HERE ALONE (2016) is another low-budget zombie flick, but its solid acting, able direction, and focus on story elevate it from the pack, making it a great watch.
The plot is fairly simple. Ann lives alone in upstate New York wilderness, having fled her home with her husband and baby during a raging epidemic that turns its victims into cannibalistic killers. She has developed the skills she needs to survive, though she’s struggling. When she comes across a man and his stepdaughter, she takes them in. On her own for so long and plagued by guilt, can she learn to live with others again, as she clearly needs to? And will her joining them produce new tensions that could threaten them all?

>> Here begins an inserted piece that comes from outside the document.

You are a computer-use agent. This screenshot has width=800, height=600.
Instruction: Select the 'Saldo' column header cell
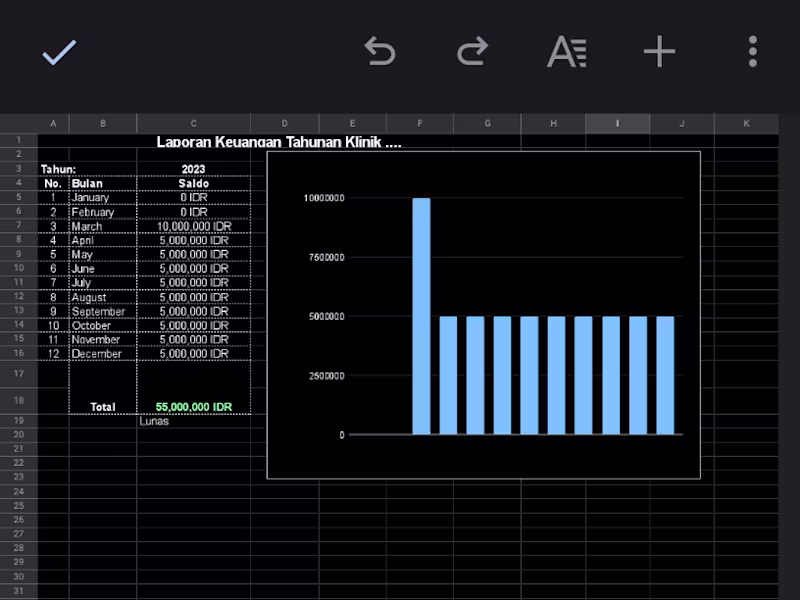pos(193,183)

I got in a lot of trouble for liking WORLD WAR Z. It offered very little in the way of story, but it was the first zombie movie with a big budget and incredible effects, producing amazingly exciting set pieces even if I didn’t particularly care whether most of the characters lived or died. The thing is, most zombie movies at the time were lacking in telling a good story, telling stories about zombies with people instead of the other way around. A few gems were eventually produced that breathed new life into the genre, and HERE ALONE is one of them. The director ably keeps the zombies off screen most of the film, using the character’s terror and sound to produce a real sense of dread. Instead, he focuses on Ann, her slowly revealed backstory explaining her guilt and reluctance to become a part of a pack again, and her growing relationship with two other survivors, who bring their own baggage to the mix. The whole comes across as natural and convincing. While the ending doesn’t quite pay off all these elements, I enjoyed the film as something both familiar and new in zombie world.